BASK (Bağımsız Kamu Görevlileri Sendikaları Konfederasyonu) Çorum İl Temsilcisi Hayati Çam, Çorum Valiliği yemekhanesinin Ramazan ayında kapatılmasının insan hakları ihlali olduğunu bildirdi.
Hayati Çam, "İnsan haklarının temeli eşitliktir. Eşitliğin olmadığı yerde insan haklarından bahsedilemez. Bu bahisle Valilik bünyesinde bulunan İnsan Hakları Başkanlığı ise göstermelik olduğu bir kez daha ortaya çıkmıştır. Valiliğin İnsan Hakları konusunda daha duyarlı ve örnek olması gerekmektedir" dedi.
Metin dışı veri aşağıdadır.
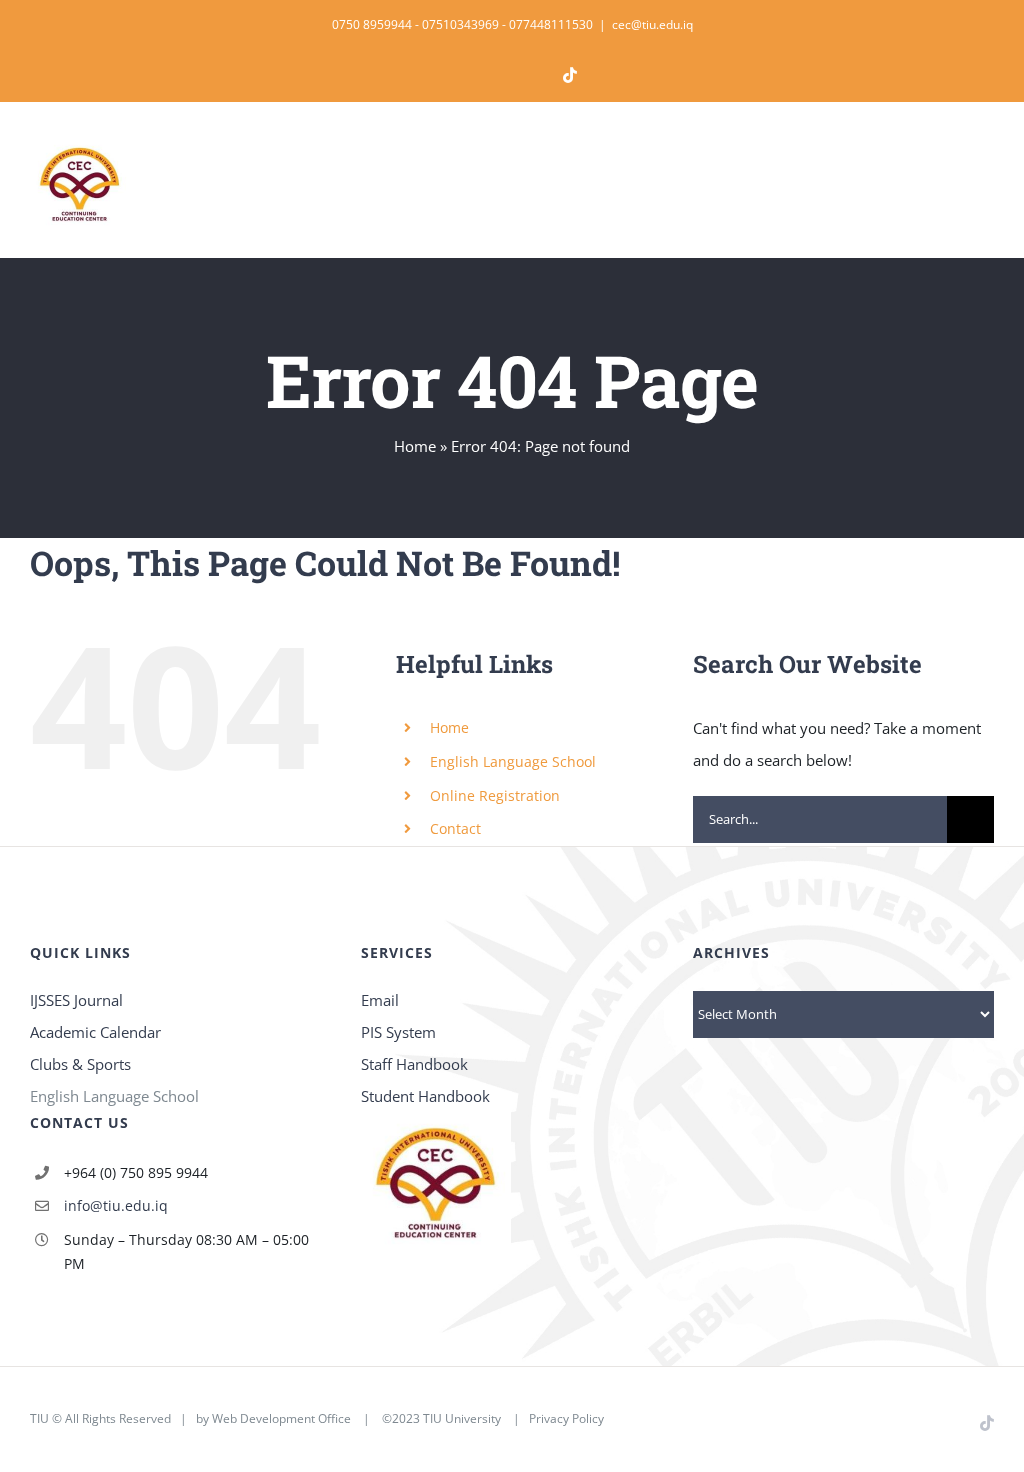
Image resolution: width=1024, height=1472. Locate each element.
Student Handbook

Hayati Çam, açıklamasında şu ifadelere yer verdi:
"Bildiğimiz gibi gerek ülkemiz gerekse ilimiz farklı inanç ve kültürlerin harmanlamış bir halidir. Hal böyle olunca devlet yetkililerinin her zamankinden daha adil ve eşitlikçi olması ülke huzuru için son derece önem arz etmektedir.
Mübarek ramazan ayını yaşadığımız şu tarihlerde Çorum Valiliği bu sene yıllardır süregelen uygulamaya rağmen İl Gıda, Tarım ve Hayvancılık Müdürlüğünün 21/04/2015 tarihinde yapılan denetiminde eksikliklerin giderilmesi için 21/05/2015 tarih ve 5847 sayılı yazılarında bildirilmiş, bu eksiklikler;
- Tavanda oluşan küflerin giderilmesi
- Gıda konulan ambalajların gıda ile teması uygun malzemeden seçilmesi,
- Deponun düzenlenmesi, hammaddelerin altlarına palet konulması,
- Bıçak sterilizasyon dolabı alınarak, bıçakların dolap içerisinde muhafazasının sağlanması,
- İşletme girişinde temiz bone galoş bulundurulması gerekçeleri gösterilmek suretiyle önce yemekhane ramazan boyunca kapatılmış ayrıca Valilik çay ocağı kapatılmıştır.
Ancak ne hikmetse vali yardımcılarına ait çay ocağı hiç kapatılmamıştır. Görüşmeler sonucunda Valilik çay ocağı tekrar açılmıştır. Yemekhane kapatılmış ama alternatif yer örneğin Defterdarlık veya Milli Eğitim Müdürlüğü yemekhaneleri açılıp gösterilmemiştir.
Yemekhanenin 10 günden beri kapalı olması Valilik de çalışan ister oruç tutsun isterse oruç tutunmayan tüm memurları da üzmüştür.

DİNDE ZORLAMA YOKTUR
Dinimizce de belirtildiği gibi bayanların özel halleri nedeniyle oruç tutamadıkları dönemler bulunmaktadır. Nüfusun yarısı bayanlardan oluşmaktadır. Memurların arasında yaşlılar ve hastalar bulunmakta, bunlar tansiyon ve benzeri rahatsızlıklar nedeniyle ilaç içmek zorunda kalmaktadır, doğal olarak oruç tutamamaktadır.  Bunları yetkililerin iyi bilemesi gerekir. Kaldı ki dinimiz zorlama dini değildir.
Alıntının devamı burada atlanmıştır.